3 Postings in diesem Forum
ACH METZGER
thomas trenkler | 28.01.2008 01:53 | antworten
ach metzger, du bist in deinem hass mittlerweile derart blind, dass du im "standard" nicht einmal mehr die über dem text stehende grafik siehst, zu der ich ein paar zeilen der erklärung schrieb. auf dieser ist deutlich zu erkennen, dass das KHM 2007 die meisten besucher hatte. dass das KHM das ranking anführt: das ist nichts außergewöhnliches. dass das belvedere mittlerweile fast ähnlich viele besucher hat: das ist neu. und deshalb habe ich es berichtet. gruß nach karlsruhe, thomas trenkler
Idios, -a, -on: eigen
Ingeborg Knaipp | 28.01.2008 10:32 | antworten
Ein Idiotikon ist, wie Philologen wohlbekannt, ein Dialektwörterbuch. Idios heißt eigen, ein Idiot ist also einer, der sich eigen verhält, der von anderen nicht verstanden wird. Zweite Bedeutung des Wortes ist: privat. Wenn Österreicher ein Idiotikon herausbringen, sind sie deswegen keine Trottel oder Hinterwäldler, sondern Germanisten, die möglicherweise auch ein paar Fachausdrücke beherrschen, und, wie es ihrer Disziplin guttut, auch vom Altgriechischen etwas verstehen. Das projekt eines österreichischen Idiotikons erscheint mir umso bemerkenswerter, als es vor 200 jahren begonnen worden sein soll, also 1807, bevor noch die Germanistik als Wissenschaft etabliert war.
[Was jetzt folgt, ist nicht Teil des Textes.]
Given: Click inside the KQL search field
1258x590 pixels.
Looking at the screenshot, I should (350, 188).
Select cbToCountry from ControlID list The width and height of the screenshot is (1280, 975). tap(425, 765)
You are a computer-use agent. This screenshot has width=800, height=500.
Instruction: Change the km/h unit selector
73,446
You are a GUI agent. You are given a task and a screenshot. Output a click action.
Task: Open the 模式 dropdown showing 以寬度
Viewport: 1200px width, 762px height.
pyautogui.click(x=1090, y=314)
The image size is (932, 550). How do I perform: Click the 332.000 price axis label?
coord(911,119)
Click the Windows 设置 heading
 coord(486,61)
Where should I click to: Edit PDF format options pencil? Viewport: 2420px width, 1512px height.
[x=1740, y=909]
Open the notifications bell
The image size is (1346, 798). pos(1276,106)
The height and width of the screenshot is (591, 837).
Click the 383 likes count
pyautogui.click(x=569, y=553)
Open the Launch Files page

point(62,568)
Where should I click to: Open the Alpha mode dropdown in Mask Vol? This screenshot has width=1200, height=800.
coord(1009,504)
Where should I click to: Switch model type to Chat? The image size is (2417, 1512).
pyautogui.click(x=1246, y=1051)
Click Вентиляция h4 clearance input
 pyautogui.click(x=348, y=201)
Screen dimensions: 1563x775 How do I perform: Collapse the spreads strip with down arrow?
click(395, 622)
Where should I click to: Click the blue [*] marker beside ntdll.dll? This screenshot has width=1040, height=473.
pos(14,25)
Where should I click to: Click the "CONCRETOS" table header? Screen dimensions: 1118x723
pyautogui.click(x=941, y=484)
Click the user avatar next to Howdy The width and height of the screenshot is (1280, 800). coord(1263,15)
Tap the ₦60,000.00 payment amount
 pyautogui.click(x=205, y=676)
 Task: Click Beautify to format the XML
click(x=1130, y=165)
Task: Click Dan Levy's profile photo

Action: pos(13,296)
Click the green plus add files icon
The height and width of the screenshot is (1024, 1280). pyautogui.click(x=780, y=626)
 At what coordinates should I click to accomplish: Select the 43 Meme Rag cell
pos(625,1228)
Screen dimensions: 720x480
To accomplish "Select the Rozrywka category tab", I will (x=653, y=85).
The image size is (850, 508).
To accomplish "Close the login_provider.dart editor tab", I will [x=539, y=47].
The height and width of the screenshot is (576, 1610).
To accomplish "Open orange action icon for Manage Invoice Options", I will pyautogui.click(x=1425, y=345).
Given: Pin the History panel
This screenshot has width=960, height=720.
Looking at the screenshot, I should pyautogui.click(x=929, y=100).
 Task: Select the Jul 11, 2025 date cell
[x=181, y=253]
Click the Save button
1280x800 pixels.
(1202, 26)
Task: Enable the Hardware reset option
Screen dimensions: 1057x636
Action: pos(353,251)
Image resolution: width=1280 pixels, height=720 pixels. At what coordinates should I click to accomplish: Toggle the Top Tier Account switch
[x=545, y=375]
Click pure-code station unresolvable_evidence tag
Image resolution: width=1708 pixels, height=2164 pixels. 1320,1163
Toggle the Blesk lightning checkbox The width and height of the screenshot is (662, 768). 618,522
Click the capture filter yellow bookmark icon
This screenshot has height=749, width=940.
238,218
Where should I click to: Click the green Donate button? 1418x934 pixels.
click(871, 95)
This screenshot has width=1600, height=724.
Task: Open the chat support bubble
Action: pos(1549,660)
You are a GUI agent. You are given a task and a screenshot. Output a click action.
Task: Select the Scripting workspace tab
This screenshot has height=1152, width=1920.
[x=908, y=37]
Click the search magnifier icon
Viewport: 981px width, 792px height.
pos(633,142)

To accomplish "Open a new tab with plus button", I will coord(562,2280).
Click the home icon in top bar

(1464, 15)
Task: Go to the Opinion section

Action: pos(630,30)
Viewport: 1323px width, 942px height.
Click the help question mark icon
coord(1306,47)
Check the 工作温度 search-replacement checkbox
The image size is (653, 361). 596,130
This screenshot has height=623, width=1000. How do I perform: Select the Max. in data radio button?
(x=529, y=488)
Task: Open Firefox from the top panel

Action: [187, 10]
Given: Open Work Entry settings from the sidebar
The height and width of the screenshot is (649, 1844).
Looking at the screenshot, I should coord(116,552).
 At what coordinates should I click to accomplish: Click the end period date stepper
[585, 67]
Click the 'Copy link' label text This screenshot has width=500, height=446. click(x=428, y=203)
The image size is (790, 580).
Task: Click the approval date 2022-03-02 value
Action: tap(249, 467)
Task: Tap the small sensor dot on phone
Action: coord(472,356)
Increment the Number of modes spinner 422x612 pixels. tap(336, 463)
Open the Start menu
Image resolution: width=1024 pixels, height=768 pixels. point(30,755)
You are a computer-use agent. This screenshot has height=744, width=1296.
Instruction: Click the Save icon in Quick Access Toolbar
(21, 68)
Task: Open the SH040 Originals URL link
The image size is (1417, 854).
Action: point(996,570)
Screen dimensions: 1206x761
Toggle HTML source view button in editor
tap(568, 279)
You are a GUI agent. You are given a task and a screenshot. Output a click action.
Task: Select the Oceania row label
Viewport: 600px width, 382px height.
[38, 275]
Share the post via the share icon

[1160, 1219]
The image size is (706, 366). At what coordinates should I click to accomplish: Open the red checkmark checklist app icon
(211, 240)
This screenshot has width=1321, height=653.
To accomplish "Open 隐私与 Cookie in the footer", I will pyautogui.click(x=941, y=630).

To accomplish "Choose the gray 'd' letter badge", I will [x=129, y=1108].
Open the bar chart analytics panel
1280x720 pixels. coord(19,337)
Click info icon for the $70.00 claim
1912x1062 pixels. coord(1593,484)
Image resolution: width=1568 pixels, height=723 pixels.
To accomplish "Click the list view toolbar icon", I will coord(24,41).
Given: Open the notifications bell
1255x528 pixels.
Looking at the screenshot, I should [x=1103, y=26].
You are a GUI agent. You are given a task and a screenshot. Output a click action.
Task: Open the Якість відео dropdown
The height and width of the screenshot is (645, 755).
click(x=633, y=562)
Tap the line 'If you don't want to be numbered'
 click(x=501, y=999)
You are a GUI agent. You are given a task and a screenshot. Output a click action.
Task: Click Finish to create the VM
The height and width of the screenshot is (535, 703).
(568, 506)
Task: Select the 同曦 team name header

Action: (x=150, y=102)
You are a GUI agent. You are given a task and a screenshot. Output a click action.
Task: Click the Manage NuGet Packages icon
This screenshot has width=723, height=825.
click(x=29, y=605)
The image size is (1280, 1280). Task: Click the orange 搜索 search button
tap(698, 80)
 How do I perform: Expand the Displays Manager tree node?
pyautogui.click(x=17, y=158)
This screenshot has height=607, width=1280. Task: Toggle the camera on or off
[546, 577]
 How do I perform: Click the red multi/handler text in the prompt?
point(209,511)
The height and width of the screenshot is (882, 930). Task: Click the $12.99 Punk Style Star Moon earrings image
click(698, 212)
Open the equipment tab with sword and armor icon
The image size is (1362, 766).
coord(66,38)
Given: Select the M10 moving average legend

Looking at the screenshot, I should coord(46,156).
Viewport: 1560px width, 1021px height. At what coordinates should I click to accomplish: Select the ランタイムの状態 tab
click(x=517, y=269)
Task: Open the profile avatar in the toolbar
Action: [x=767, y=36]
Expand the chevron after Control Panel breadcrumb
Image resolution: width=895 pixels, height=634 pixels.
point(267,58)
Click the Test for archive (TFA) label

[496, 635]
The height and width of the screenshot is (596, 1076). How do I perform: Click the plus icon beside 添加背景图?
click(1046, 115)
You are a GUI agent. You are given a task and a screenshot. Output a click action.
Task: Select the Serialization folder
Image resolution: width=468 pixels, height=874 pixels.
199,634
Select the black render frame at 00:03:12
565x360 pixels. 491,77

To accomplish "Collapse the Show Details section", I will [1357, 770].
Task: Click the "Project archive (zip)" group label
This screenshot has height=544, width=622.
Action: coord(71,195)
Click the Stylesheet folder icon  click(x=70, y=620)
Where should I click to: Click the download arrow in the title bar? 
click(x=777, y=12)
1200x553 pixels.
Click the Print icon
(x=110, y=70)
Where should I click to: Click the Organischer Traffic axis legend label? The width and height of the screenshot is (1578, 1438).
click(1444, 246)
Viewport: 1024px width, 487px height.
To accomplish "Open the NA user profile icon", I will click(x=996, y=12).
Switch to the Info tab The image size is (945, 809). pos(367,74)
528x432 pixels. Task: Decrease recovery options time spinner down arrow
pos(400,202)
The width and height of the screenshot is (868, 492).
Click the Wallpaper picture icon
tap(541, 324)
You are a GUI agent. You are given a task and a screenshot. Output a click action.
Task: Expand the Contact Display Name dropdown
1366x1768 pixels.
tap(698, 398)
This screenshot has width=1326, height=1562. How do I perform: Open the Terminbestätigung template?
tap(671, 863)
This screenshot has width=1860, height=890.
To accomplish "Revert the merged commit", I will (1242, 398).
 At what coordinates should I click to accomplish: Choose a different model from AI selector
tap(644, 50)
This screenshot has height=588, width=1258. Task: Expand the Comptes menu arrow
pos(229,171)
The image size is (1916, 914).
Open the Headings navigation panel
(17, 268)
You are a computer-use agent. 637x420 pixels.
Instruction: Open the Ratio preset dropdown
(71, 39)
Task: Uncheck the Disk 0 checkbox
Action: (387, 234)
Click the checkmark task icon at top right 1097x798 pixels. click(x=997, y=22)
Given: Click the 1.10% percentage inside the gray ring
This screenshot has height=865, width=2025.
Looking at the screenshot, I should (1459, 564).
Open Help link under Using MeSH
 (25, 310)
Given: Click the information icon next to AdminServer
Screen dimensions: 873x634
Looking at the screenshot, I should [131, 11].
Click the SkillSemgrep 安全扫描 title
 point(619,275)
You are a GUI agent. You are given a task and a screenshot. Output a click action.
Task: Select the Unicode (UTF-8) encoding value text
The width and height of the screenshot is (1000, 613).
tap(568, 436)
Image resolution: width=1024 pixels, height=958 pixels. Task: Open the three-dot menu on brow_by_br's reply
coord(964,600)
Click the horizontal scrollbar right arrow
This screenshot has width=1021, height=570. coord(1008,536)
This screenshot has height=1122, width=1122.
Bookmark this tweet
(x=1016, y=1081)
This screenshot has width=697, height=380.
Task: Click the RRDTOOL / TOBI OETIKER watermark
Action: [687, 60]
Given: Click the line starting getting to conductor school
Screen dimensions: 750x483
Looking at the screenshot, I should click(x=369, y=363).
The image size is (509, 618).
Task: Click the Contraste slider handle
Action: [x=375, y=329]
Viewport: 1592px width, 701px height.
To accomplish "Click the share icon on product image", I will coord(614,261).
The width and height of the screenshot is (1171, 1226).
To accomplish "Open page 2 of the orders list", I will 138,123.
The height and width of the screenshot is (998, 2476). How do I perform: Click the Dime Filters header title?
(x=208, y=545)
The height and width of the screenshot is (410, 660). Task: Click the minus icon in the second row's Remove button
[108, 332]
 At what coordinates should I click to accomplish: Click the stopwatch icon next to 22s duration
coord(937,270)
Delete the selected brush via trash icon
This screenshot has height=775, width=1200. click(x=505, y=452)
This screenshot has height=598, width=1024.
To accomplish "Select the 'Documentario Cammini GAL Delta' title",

Das waren wohl echte Pioniere, die viel eher Respekt verdienen als mäßig lustige Wortspiele.
hiesige Sprachschöpfung
Walter Stach | 29.01.2008 12:34 | antworten
"Vor 200 Jahren diskutierte man in Wien die Frage, ob es tunlich sei, ein Wörterbuch herauszubringen, das sich speziell den hiesigen Sprachschöpfungen widmen sollte. Schließlich sei vor Ort ..." - Bitte, was heißt "vor Ort"? Waren etwa die Türken 1529 und 1683 vor Ort? Und sind viele heute im Ort?